5. Since there is not a vaccine available to prevent infection nor is there a broadly effective antiviral agent to treat RSV, infants who are at risk for severe RSV disease should receive passive immunoprophylaxis with a humanized mouse monoclonal antibody preparation against RSV called palivizumab. Although expensive, palivizumab has been shown to decrease hospitalization rates by 50% and total wheezing days in the first year of life by 61%. At-risk infants receive five monthly doses of palivizumab during RSV season, typically November through March. This includes infants/children <24 months old with hemodynamically significant congenital heart disease or chronic lung disease and infants <12 months old who were born prematurely or have congenital abnormality or neuromuscular condition of the airway.

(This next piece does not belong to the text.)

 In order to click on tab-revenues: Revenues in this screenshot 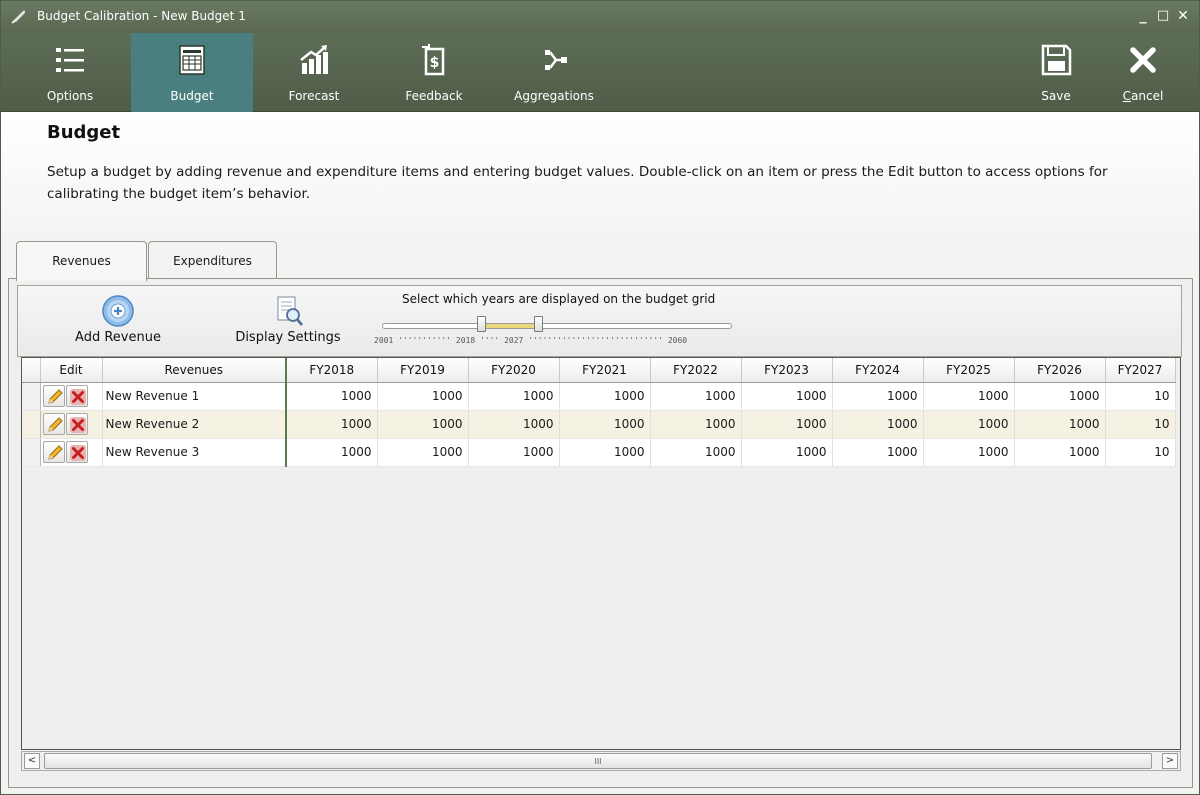, I will do `click(82, 261)`.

Like all respiratory viruses, RSV can cause health care-associated infections; therefore, patients with RSV infections should be put on droplet and contact precautions to prevent spread to other patients via health care personnel. If patients are not isolated and stringent infection control practices are not followed, secondary infection rates of 20 to 50% can occur. Cohorting of RSV-positive children and their health care providers, plus the use of gloves and gowns during contact with infected children and consistent hand washing before and after patient contact, has been shown to significantly lower RSV health care-associated infection rates. Though positive patients may be cohorted when private rooms are not available, many centers do not consider the sensitivity of the EIA high enough to place a child with a negative test in the same room as another child if there is a clinical suspicion of RSV. However, the negative predictive value of most of the molecular tests available would alleviate this concern. As with primary RSV infections, hospitalized patients with congenital heart disease, pulmonary disease, or an immunodeficiency are at greatest risk for life-threatening RSV infections.
6. No drugs that specifically target RSV are available for treatment.